Analizy i komentarze
Próżne nadzieje na świętego Graala dla węgla. Wychwyt CO2 to „mydlenie oczu"
Technologie wychwytu i składowania dwutlenku węgla (Carbon Capture and Storage, CCS) niosą za sobą zagrożenie dla celów redukcji emisji w UE. Projekty mogą być opóźnione, kosztować zbyt dużo i nie sprostać oczekiwaniom – to główne wnioski z raportu Institute for Energy Economics and Financial Analysis (IEEFA). Tymczasem właśnie z tymi technologiami ogromne nadzieje wiązały energochłonne sektory.
„Poleganie na CCS jako rozwiązaniu problemu zmiany klimatu zmusi rządy europejskie do wsparcia technologii, która w przeszłości zawiodła. To mydlenie oczu. Jak pokazuje niewielka liczba funkcjonujących projektów, CCS prawdopodobnie nie zadziała zgodnie z oczekiwaniami, a jego wdrożenie potrwa dłużej, niż przewidywano” – powiedział Andrew Reid, analityk ds. finansowania działań proklimatycznych IEEFA i autor raportu.

WIERSZE DANYCH:
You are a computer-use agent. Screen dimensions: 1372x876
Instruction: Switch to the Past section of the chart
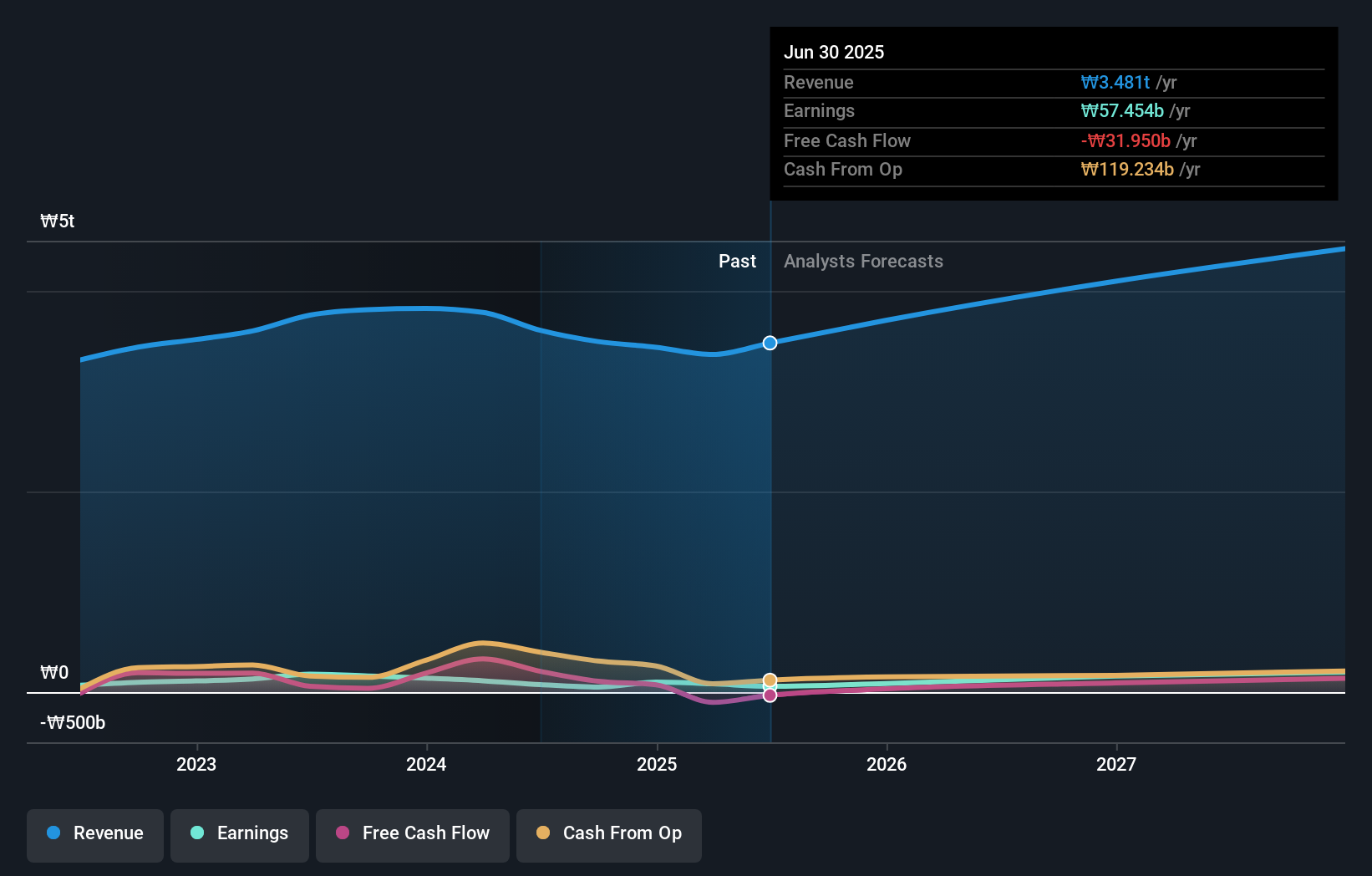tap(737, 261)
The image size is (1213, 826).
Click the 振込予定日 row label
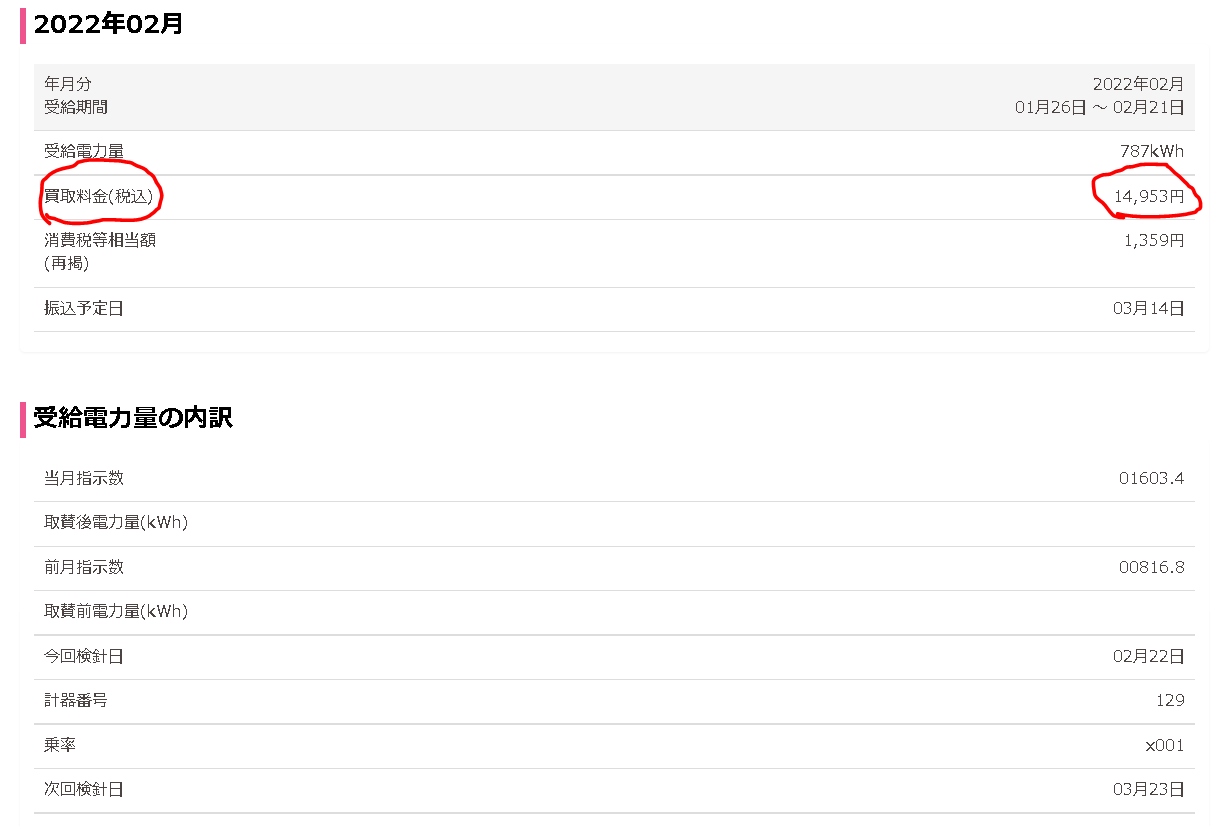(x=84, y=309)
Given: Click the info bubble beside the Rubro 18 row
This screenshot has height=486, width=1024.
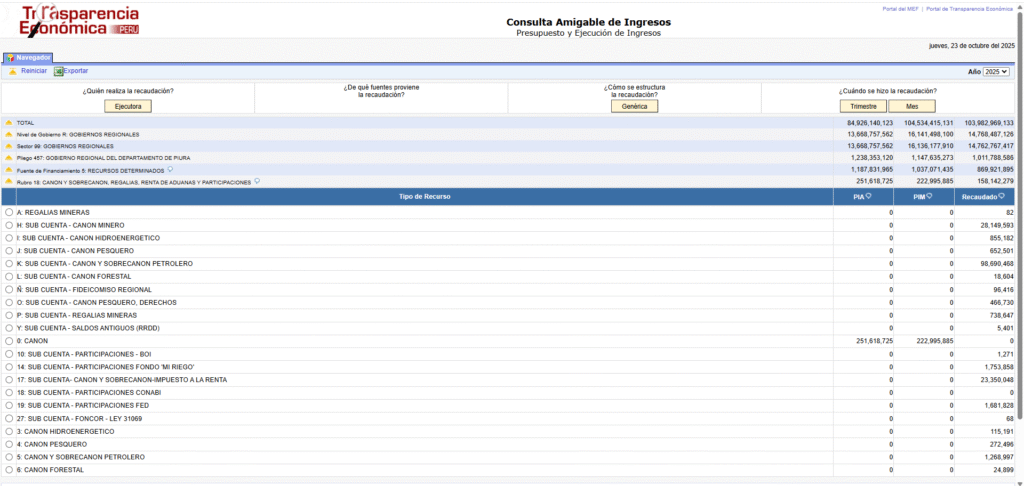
==
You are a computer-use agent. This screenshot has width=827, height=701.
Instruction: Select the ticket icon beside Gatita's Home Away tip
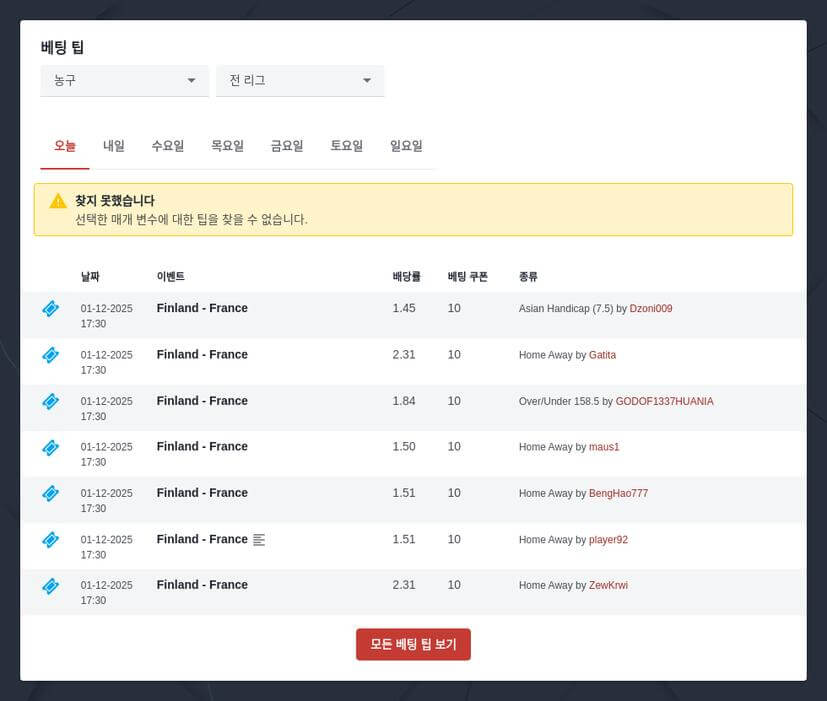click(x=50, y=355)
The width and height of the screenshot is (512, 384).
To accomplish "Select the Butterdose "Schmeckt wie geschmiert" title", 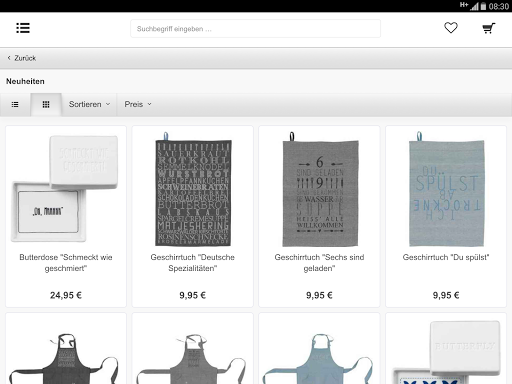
...
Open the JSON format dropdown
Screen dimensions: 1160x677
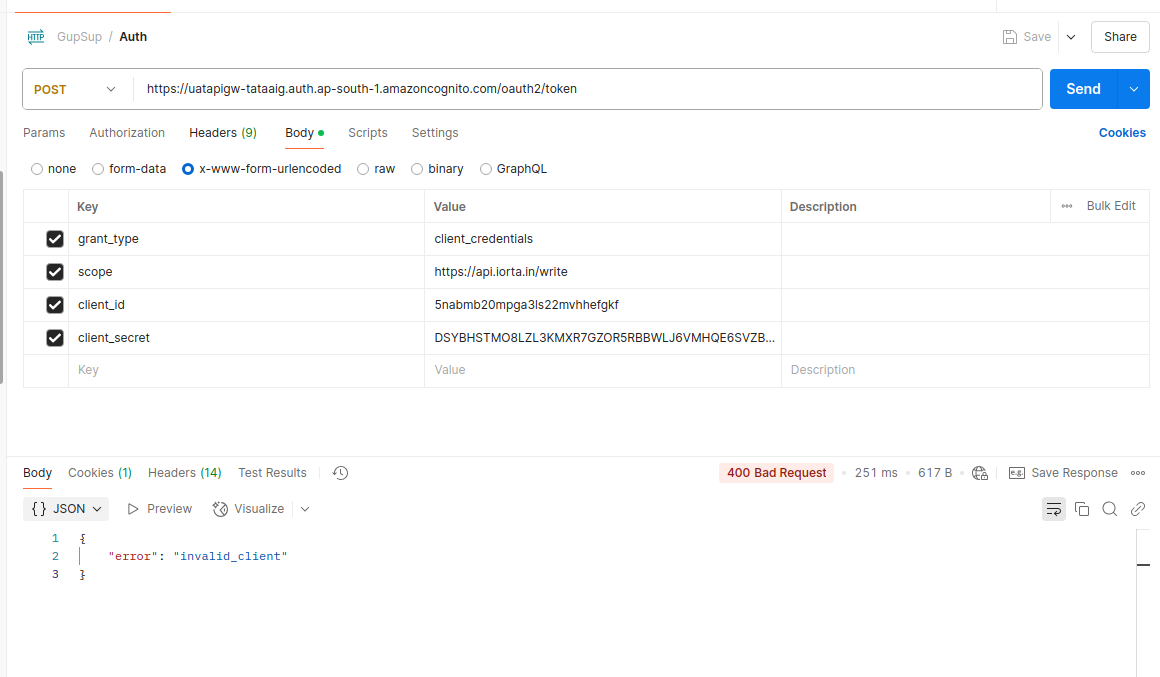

CEL:
Wypisz wszystko, co według zdania z tekstu dokumentu kończącego się słowami „z raportu Institute for Energy Economics and Financial Analysis (IEEFA)” może spotkać projekty CCS.

PEŁNA ODPOWIEDŹ:
- mogą być opóźnione
- mogą kosztować zbyt dużo
- mogą nie sprostać oczekiwaniom